Notable Portfolio Changes:
We exited Yes Bank and Emami during the second quarter. We had long held our position in Emami but had been trimming it over the years due to rich valuations amid deteriorating fundamentals. During the first half of the year, we sold out of the holding completely as we felt that the company's internal systems and practices were not robust enough to deal with certain external shocks, including India's demonetization program, the Goods and Services Tax and recent liquidity issues in the financial sector.
In addition to Syngene, we also initiated new positions in certain small-cap financial companies led by strong management in underpenetrated segments, and in Lupin, a transnational pharmaceutical firm. Lupin's stock price underwent substantial correction due to certain FDA observations in its plants, which also affected its approval for new molecules in the U.S. market. The company has, however, increased its addressable market size within the domestic market using innovation and by building relationships with doctors using practices that are more sustainable and, in our view, it should be able to recover from its earnings slump in the near to medium term.

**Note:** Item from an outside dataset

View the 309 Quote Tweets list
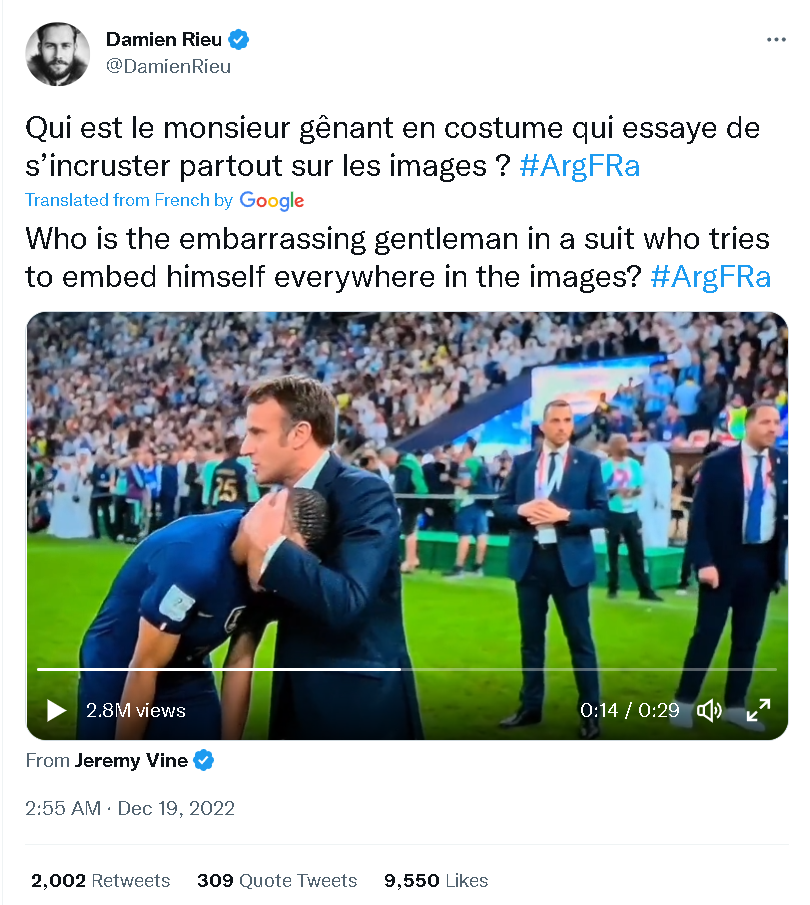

A primary challenge seems to be growth, not just in India but globally, and it would be simplistic to believe that India would be immune to the global events such as U.S.—China trade conflicts, Fed policy moves and economic slowdown. Given the backdrop, we believe that India's central bank should continue to relax monetary policy and we expect Modi to continue pushing for reforms and policy stimulus to return the economy to a higher growth trajectory. Some specific initiatives include affordable housing, an “electricity-for-all” campaign and increasing farmer incomes through a multipronged approach of infrastructure spending, direct benefits transfer and farm productivity measures. Despite government efforts, weak monsoons in India can be a spoilsport. Monsoon rainfall across the country currently is far short of long-term averages, and if the trend continues it is likely to have a negative impact on farm productivity. That in turn would lead to a rise in food inflation. At a sector level, we expect the pricing pressures in overseas pharmaceutical companies to moderate. Within financials, we anticipate India's liquidity woes to settle and find equilibrium as stronger NBFCs, banks and corporations take over, replacing weaker ones.
As of 6/30/2019, the securities mentioned comprised the Matthews India Fund in the following percentages: Syngene International, Ltd. 1.6%; Blue Dart Express, Ltd. 1.3%; Info Edge India, Ltd. 2.0%; Lupin, Ltd. 1.0%. The Fund held no positions in Yes Bank, Ltd.; Emami, Ltd. Current and future portfolio holdings are subject to risk.